WINNIPEG, Manitoba (Reuters) - Talks between Canadian and Chinese officials ended in Beijing without China backing down from plans to toughen its inspection standard for canola, threatening C$2 billion ($1.54 billion) in Canadian exports of the oilseed ahead of a visit by Canada’s prime minister.
Discussions will continue between the two governments, and resolving the issue is a priority for Ottawa, Guy Gallant, spokesman for Canadian Agriculture Minister Lawrence MacAulay, said on Friday.
Canadian Prime Minister Justin Trudeau is expected to visit China before September Group of 20 meetings there. Trudeau, elected last year, pledged to expand trade with China, although relations between the countries have been testy at times.
China’s quarantine authority AQSIQ told Ottawa in February that it would impose a stricter inspection standard for canola shipments starting April 1, over concerns about the crop disease blackleg.

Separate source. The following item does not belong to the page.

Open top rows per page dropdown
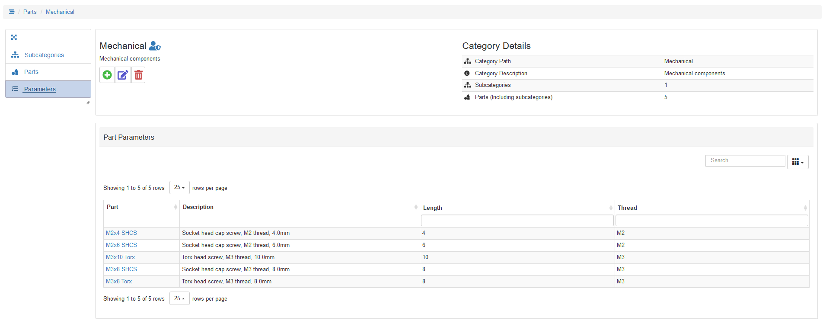 (x=179, y=187)
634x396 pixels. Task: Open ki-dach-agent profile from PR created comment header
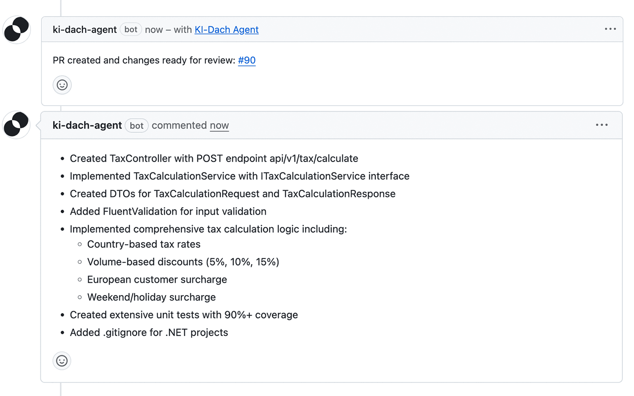(84, 30)

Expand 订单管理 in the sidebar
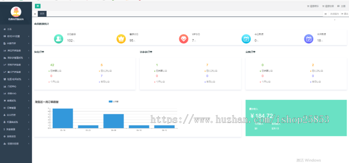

It later postponed the move to Sept. 1.
Canada is the world’s biggest exporter of canola, used mainly to produce vegetable oil.
Exporters including Richardson International, Viterra Inc [VILC.UL] and Cargill Ltd [CARGIL.UL] stand to lose sales to Canada’s biggest canola export market, and the dispute may also hurt China’s push for a free trade deal with Canada.
“China and Canada have been seeking to find a solution to this issue through consultations,” said Yang Yundong, spokesman for the Chinese Embassy in Canada, referring other questions to the Canadian government.